• 활동 A: 아래 (i)~(iii)이 QLoRA 미세조정 글과 일치하는지 각각 예 또는 아니요로 답하고, 판단 근거가 되는 글의 구절을 원문 그대로 인용하세요. (i) LLaMA-7B에서 LoRA params의 크기는 26MB이다. (ii) QLoRA의 computation data type은 4-bit이다. (iii) Quantile Quantization에서는 quantization bin마다 들어가는 input tensor의 개수가 다르다.
• 활동 B: QLoRA 미세조정 글의 마지막 문장 다음부터 이어 쓰세요.

----- 검토할 글 -----

Memory Requirement of Parameter-Efficeint Finetuning
- LoRA가 PEFT로 소개가 (small memory footprint) 되긴 했지만, LLM을 finetuning할 때 발생되는 대부분의 memroy footprint는 LoRA params가 아닌 *Activation Gradients*** **이다.
  - LLaMA-7B
    - LoRA input graidients: 567MB
    - LoRA params: 26MB
  - Gradient checkpointing(GC)을 사용하면, input gradients는 18 MB로 줄어들 수 있다.
    - **Gradient checkpointing (GC)**
      - classic backpropagation: 당장 사용하지 않는 node의 값이라도 다 저장함. 연산 속도가 빠르다는 장점이 있지만, 저장해야할 weight가 늘어나 memory 사용량이 늘어나는 단점 존재
      - weight를 저장하지 않는 backpropagation: 연산 속도를 생각하지 않으면, node의 weight를 저장할 필요 없음. 하지만 forward process가 2번씩 일어나서 O(N^2) 시간 복잡도 발생하는 단점 존재.
      - GC: classic backpropagtaaion과 weight를 저장하지 않는 방식의 절충안. 일부 node만 선택하고 그 node의 gradient만 저장하는 방식. checkpoint 이후의 node까지 forward process를 빠르게 할 수 있음 O(N^{1/2})

  - LoRA 자체의 parameter를 줄이는 것은 중요하지 않으며, GC를 통해 더 많은 LoRA 사용가능 without increasing training memory footprint

QLoRA Finetuning

QLoRA의 storage data type은 4-bit / computation data type은 BFloat16

→ QLoRA weight가 사용될 때, BFloat16으로 dequantize를 하고 16-bit에서 행렬 연산 진행

4-bit NormalFloat(NF) Quantization
- NF data type은 이론적으로 가장 이상적인 data type이며 Quantile Quantization 기법에 사용
  - Quantile Quantization: data를 동일한 크기의 quantile로 분류하는 방법. Empirical cumulative distribution function을 통해 tensor의 quantile을 추정하는 식으로 작동.

(각 quantization bin에는 동일한 input tensor의 개수가 존재)

----- 제공 자료 -----

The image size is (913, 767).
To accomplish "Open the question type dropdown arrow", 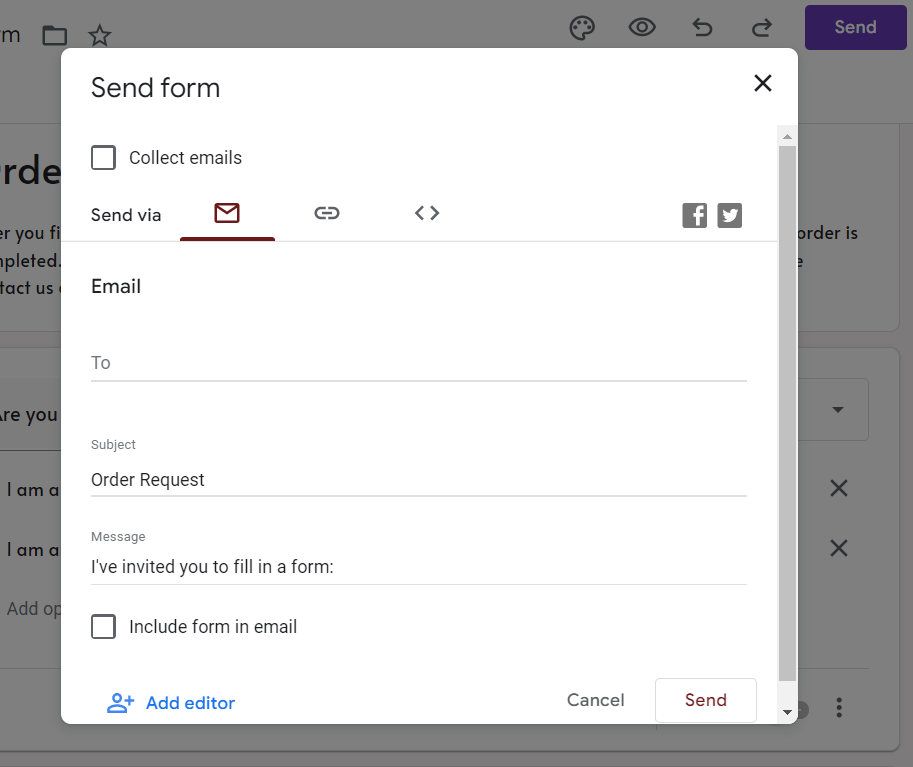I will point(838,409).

-----
----- 제공 자료 -----

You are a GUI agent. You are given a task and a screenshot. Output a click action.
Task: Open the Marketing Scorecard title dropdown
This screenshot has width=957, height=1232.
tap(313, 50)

-----

• 답 A:
(i) 예: "LoRA params: 26MB"
(ii) 아니요: "computation data type은 BFloat16"
(iii) 아니요: "각 quantization bin에는 동일한 input tensor의 개수가 존재"

• 답 B:
  - Limitation: quantile 추정이 expensive → 빠른 추정을 하기위해 SRAM quantile같은 approximation을 통해 추정하는 방법이 제안 되었지만, outliers에 대해 large quantization error가 존재해서 불안정

  - Input tensor들이 고정된 quantization constant의 분포로부터 나오면 앞선 문제들 해결 가능 → input tensors have the same quantiles (동일한 분포를 갖는다)

Pretrained neural network weights follow zero-centered normal distribtuion with standard deivation \sigma
- \sigma scaling을 통해 모든 weight를 single fixed distribution으로 변형 가능 → data type과 weights에 대응하는 quantiles들이 동일한 range [-1,1] 갖게끔 정규화 적용
zero-mean normal-dist를 위한 data type을 구하는 Process
1. estimate 2^k+1 quantiles of a N(0,1) distribtuion to obtain a k-bit quantile quantization data type for norm-dist
2. Take this data type and normalize its values into [-1,1] range
3. quantize an input weight tensor by normalizing it into [-1,1] through absolute maximum rescaling
weight range와 data type range를 맞춘후, data type의 q_i 값들에 대한 quantize 진행 (2^k)
- 위에 (3) 과정이 ‘\sigma scaling을 통해 모든 weight를 single fixed distribution으로 변형’하는 역할 수행

Double Quantization
- 추가적인 memory 사용량을 아끼기 위해 소개된 Quantization constant를 quantizing하는 방법
Paged Optimzier
- CPU와 GPU간의 연동을 통해 GPU memory가 고갈되면, CPU RAM과 disk에서 memory paging하는 것과 비슷하게 동작. 자동으로 CPU RAM으로 backup해서 process가 끊임 없이 연산을 계속할 수 있게 함. (optimzier update step이 필요할 때, CPU → GPU 이동)
QLoRA

One storage data type (4-bit NF)
One computation data type (16-bit BF)
- forward/backward process를 진행할 때, data type에 대해 dequantize를 수행

QLoRA vs Standard Finetuning

Default LoRA hyperparameters do not match 16-bit performance
- Alpaca (ours): full-finetuning → QLoRA-All과 비슷한 성능 보임
  - Standford-Alpaca역시 full-finetuning인데 hyperparameters 조합에 대해 undertuned 되어 있음을 발견.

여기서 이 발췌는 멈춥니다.